Pour à la fois réaliser les promesses de l’IA et éviter ses nombreux périls, la technologie doit être soigneusement réglementée, a déclaré M. Biden lors d’une cérémonie à la Maison-Blanche.

«Nous sommes confrontés à un véritable moment décisif dans l’histoire — un de ces moments où les décisions que nous prendrons à très court terme vont fixer le cap pour les prochaines décennies», a-t-il déclaré.

«Il n’y a pas de plus grand changement auquel je puisse penser dans ma vie que celui que l’IA présente comme potentiel: explorer l’univers, lutter contre le changement climatique, mettre fin au cancer tel que nous le connaissons et bien plus encore.»

Le Canada faisait partie des principaux alliés des États-Unis que la Maison-Blanche a consultés au cours des derniers mois pour élaborer ce nouveau cadre réglementaire, a indiqué dans un communiqué le ministre de l’Innovation, François-Philippe Champagne, qui participera cette semaine au Sommet sur la sécurité dans le domaine de l’IA, au Royaume-Uni.

La stratégie nationale du Canada en matière d’IA a été publiée en 2017 et le mois dernier, Ottawa a lancé un nouveau code de conduite volontaire pour le développement de systèmes d’IA avancés, a ajouté le ministre Champagne.

Sécurité nationale et publique

En vertu du décret présidentiel signé par Joe Biden lundi, les développeurs d’IA devront partager avec le gouvernement américain les résultats de leurs recherches et tests de sécurité lorsque ces travaux portent sur des domaines qui présentent un risque pour la sécurité nationale, la sécurité publique ou la santé de l’économie américaine.

L’ordonnance crée aussi un nouveau Conseil de sûreté et de sécurité de l’IA, sous les auspices du département de la Sécurité intérieure, qui évaluera les menaces pesant sur les infrastructures critiques, ainsi que tout danger chimique, biologique, nucléaire ou de cybersécurité.

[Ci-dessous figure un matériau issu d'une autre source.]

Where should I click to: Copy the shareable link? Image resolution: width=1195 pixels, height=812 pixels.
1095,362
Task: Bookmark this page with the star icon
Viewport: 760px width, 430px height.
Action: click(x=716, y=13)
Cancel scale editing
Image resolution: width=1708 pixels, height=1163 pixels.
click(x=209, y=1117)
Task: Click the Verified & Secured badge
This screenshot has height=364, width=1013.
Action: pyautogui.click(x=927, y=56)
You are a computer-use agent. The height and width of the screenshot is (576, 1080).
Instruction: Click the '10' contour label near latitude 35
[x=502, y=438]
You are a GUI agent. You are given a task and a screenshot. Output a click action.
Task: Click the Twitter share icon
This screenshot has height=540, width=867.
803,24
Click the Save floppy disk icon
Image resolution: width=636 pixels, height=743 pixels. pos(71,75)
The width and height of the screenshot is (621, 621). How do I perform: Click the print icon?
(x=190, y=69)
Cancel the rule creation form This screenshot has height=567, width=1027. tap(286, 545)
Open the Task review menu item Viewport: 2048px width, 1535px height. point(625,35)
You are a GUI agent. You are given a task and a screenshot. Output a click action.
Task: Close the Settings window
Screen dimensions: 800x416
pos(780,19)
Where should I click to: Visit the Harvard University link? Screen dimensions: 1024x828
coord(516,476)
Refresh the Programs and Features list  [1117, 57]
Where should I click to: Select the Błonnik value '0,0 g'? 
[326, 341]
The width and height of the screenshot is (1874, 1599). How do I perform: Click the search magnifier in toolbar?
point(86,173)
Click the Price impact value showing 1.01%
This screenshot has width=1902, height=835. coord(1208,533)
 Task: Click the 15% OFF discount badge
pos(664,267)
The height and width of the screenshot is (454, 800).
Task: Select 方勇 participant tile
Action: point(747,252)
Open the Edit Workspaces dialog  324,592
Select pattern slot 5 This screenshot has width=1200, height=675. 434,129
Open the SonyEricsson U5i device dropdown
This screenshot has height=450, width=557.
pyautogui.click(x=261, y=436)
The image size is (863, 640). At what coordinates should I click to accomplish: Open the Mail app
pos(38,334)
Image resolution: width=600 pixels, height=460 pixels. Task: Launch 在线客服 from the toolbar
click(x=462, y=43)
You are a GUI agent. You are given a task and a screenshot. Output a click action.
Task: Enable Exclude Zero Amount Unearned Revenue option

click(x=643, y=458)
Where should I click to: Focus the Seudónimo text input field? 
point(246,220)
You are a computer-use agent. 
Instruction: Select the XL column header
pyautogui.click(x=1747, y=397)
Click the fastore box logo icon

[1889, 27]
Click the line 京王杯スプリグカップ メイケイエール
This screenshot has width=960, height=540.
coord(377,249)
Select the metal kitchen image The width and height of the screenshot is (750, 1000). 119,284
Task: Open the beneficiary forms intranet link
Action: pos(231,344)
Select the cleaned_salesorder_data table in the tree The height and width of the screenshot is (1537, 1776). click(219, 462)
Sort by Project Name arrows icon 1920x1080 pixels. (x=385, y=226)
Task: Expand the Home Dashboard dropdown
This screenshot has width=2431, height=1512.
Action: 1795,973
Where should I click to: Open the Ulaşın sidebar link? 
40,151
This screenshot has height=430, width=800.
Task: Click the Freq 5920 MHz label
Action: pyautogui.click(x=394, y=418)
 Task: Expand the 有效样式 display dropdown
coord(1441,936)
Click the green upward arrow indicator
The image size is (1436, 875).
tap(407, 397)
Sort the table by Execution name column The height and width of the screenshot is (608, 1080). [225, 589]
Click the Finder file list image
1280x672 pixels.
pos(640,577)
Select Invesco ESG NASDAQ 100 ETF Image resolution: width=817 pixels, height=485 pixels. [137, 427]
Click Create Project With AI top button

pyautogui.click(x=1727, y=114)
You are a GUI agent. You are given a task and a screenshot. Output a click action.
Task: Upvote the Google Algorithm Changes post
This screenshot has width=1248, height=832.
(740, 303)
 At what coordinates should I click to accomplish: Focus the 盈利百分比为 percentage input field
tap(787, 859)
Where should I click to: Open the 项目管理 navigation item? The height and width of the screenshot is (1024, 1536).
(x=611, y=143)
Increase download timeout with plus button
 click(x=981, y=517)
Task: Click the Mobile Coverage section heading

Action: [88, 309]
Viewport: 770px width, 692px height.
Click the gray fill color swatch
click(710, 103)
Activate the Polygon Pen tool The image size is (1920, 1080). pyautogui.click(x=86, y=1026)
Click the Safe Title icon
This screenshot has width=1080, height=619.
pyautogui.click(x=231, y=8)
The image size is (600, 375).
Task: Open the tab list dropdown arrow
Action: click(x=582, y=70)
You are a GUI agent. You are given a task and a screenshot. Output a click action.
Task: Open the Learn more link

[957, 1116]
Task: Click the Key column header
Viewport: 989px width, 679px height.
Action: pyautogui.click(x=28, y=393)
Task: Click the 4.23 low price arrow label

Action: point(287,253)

Le département du Commerce établira quant à lui de nouvelles règles en matière de «tatouage numérique» et d’authentification d’un document, afin que tout contenu généré par l’IA soit clairement identifié comme tel, afin d’atténuer les risques toujours croissants de désinformation ou de fraude.

Le président Biden, qui serait depuis quelques mois à la fois captivé et préoccupé par le potentiel de cette technologie, est brièvement sorti de son texte, lundi, pour décrire comment des «vidéos  hypertruqués» peuvent être produits en seulement quelques secondes à partir de contenu authentique.

Réglementer sans freiner l’innovation

Mark Daley, qui a entamé plus tôt ce mois-ci un mandat de cinq ans à titre de tout premier directeur de l’IA à l’Université Western, a reconnu le défi que représente la frontière ténue entre les promesses de la technologie et ses dangers potentiels.

«Il est extrêmement difficile de trouver le juste équilibre entre prendre au sérieux les préoccupations sociétales très réelles en matière de sécurité, tout en ne tuant pas l’innovation», a déclaré M. Daley.

Le Canada a déjà pris des mesures préliminaires qui correspondent globalement à la direction prise par la Maison-Blanche — qui, selon le professeur Daley, devraient donner à Ottawa une certaine latitude pour éviter le risque de freiner l’innovation.

Une telle approche serait appropriée, a-t-il ajouté, compte tenu du rôle important que joue le Canada dans le développement de certaines des technologies fondamentales de l’IA. «Il existe une opportunité pour le Canada d’aller davantage vers l’innovation», a-t-il déclaré.

«Et je pense que c’est approprié, car le Canada est en partie le berceau de la technologie d’apprentissage profond, qui est si attrayante à l’heure actuelle.»

Mais certains craignent que cette technologie en évolution rapide tombe entre de mauvaises mains et estiment que le Canada, en particulier, avance trop lentement lorsqu’il s’agit de réglementer la croissance de l’IA.

Yoshua Bengio, éminent pionnier canadien de l’IA à Montréal, a récemment déploré la lenteur de l’adoption du projet de loi C-27, conçu en partie pour réglementer cette technologie.

Le projet de loi a été adopté en première et deuxième lectures à la Chambre des communes plus tôt cette année, mais il est depuis bloqué à l’étape de l’étude en comité parlementaire.